The React device has the capacity to recycle up to 600 capsules per hour, making the technology convenient for large office buildings and in high traffic public spaces, such as grocery and convenience stores. Recycap has also created a coffee machine with the recycling technology integrated, so users can minimise the number of appliances they have on countertops.

Customised timber homes

Given the carbon footprint of construction materials, cross-laminated timber (CLT) is emerging as a lower carbon alternative for both domestic and commercial developments.

Finnish construction technology company Asumma aims to simplify the entire process of building a cross-laminated home by providing a concierge-type support service for new builds. The company provides customised homes.

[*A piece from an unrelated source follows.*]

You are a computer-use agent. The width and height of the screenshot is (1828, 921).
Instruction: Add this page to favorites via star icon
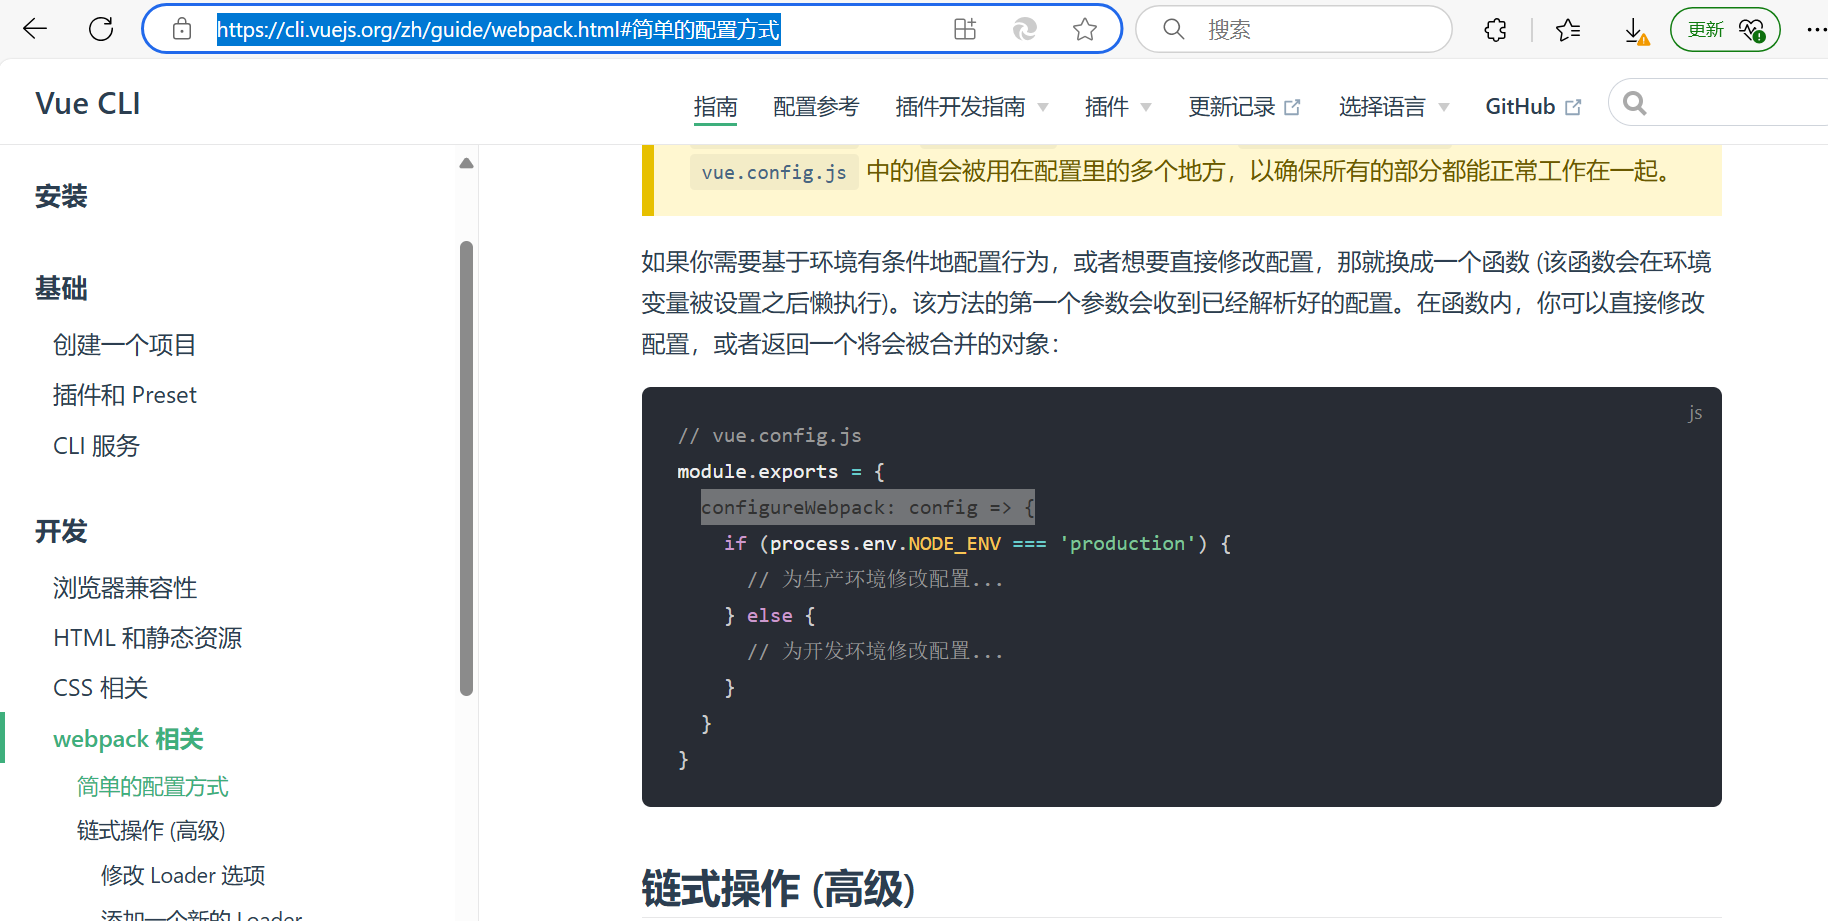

As well as CLT walls, floors, roofs, and supports, Asumma homes include wood-fibre insulation and an airtight structure that incorporates natural and mechanical ventilation for the highest quality indoor air – without allowing moisture or mould to enter the home. The modular and bespoke designs significantly cut down on construction times, and all of the wood is sourced from responsibly managed Finnish forests.

Asumma provides seven different homes for buyers to use as a starting point for their build, and the company design team helps ensure that the layout and location of the home best suits the plot of land. Homeowners then get a completely bespoke design, selecting numbers and locations of rooms and additional detached structures, as well as custom additions such as heat pumps and solar panels for off-grid living.

Heat pumps that leverage sound energy

The International Energy Agency (IEA) calls heat pumps “the central technology in the global transition to secure and sustainable heating.” Although they tend to come with higher upfront costs than other heating options, their low rate of emissions and high rates of efficiency are driving sales to record highs. Now, a new type of heat pump leverages thermoacoustic power that transforms the energy of sound waves into heat or cold.

Equium’s Acoustic Heat Pump compresses or expands high-power sound waves to produce the desired temperature. The action requires very little power, and as the sound waves expand and contract, the movement produced is similar to that of a piston in a traditional engine, yet without the mechanical moving parts. It is possible to use the thermoacoustic pumps in most temperatures and climates.

The devices themselves are made from 100% recyclable materials and are designed for extremely low maintenance, with expected product life spans of up to 30 years. They are also easy for owners to install without requiring advanced technical skills. The elimination of greenhouse gas refrigerants combined with minimal maintenance needs contribute to the new pump’s efficiency, which further reduces long-term investment costs.